O drama das pessoas desaparecidas
Enviada em 19/11/2021
O filme “Procurando Dory”, produzido pela Disney, aborda o drama que perpetua na vida de uma família ao lidar com o desaparecimento de um ente. Não longe da ficção, a narrativa proposta pela produção cinematográfica elenca a realidade de muitas vítimas no século XXI. Nesse sentido, faz-se necessário discorrer sobre os fatores que contribuem para a permanência da problemática relacionada ao desaparecimento de pessoas na atualidade, com destaque para a inobservância estatal e para a omissão midiática.
Primeiramente, cabe analisar o papel do Estado no que concerne a temática. Segundo a Constituição Federal de 1988, é dever do Poder Executivo realizar a manutenção da segurança do corpo civil brasileiro. Sob essa óptica, fica claro que o governo falha com essa garantia ao não trabalhar com diligência para a mitigação da questão, fato que pode ser comprovado pelas estatísticas sobre a adversidade, as quais indicam que, somente em 2020, houveram cerca de sessenta e três mil pessoas desaparecidas, de acordo com Anuário Brasileiro de Segurança Pública. Dessa forma, é imperativo que o Poder Estatal rompa com a inércia que desfruta e opere com veemência para reduzir ao máximo os indicativos presentes na contemporaneidade.
Além disso, é preciso compreender a relação entre a esfera midiática e a proposição em discussão. Nesse seguimento, é notório que a atribulação dos desaparecidos no Brasil requer maior visibilidade pública, visto que essa pode contribuir para aumentar as probabilidades de identificar possíveis testemunhas dos crimes cometidos contra as vítimas noticiadas, e, assim, localizar os indivíduos. Dessa maneira, em conformidade com o pensamento ilustre de Pierre Bourdeau, “Os mecanismos criados para serem instrumentos da democracia não podem ser convertidos em mecanismos de opressão”, logo, é mandatório que a mídia altere seu “modus operandi” e cumpra com o dever social imposto a ela, uma vez que sua atuação pode ser positiva para a resolução dos casos.

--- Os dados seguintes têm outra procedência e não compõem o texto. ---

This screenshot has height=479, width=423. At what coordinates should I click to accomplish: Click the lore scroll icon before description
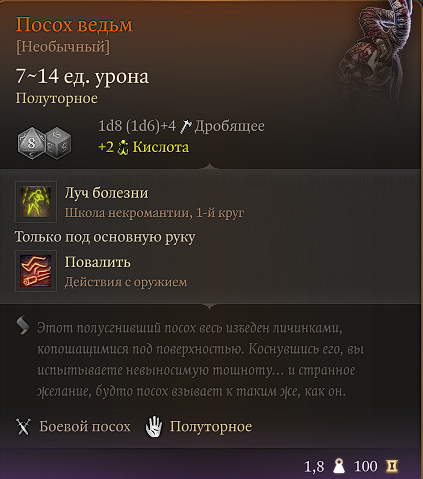tap(23, 325)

Por fim, é evidente que a vicissitude do tema é uma questão desafiadora para o governo federal. Portanto, cabe à mídia brasileira – veículo responsável pela difusão de informação para o corpo social – atuar na implementação de campanhas que divulguem imagens dos desaparecidos, por meio da colaboração e fomento do Poder Público, com a finalidade de reduzir as estatísticas alarmantes atuais. Ainda, faz-se imperativo que o Ministério da Justiça elabore operações que visem o desmantelamento das organizações criminosas associadas à temática. Destarte, filmes, como o retratado pela Disney, serão apenas entretenimento no futuro.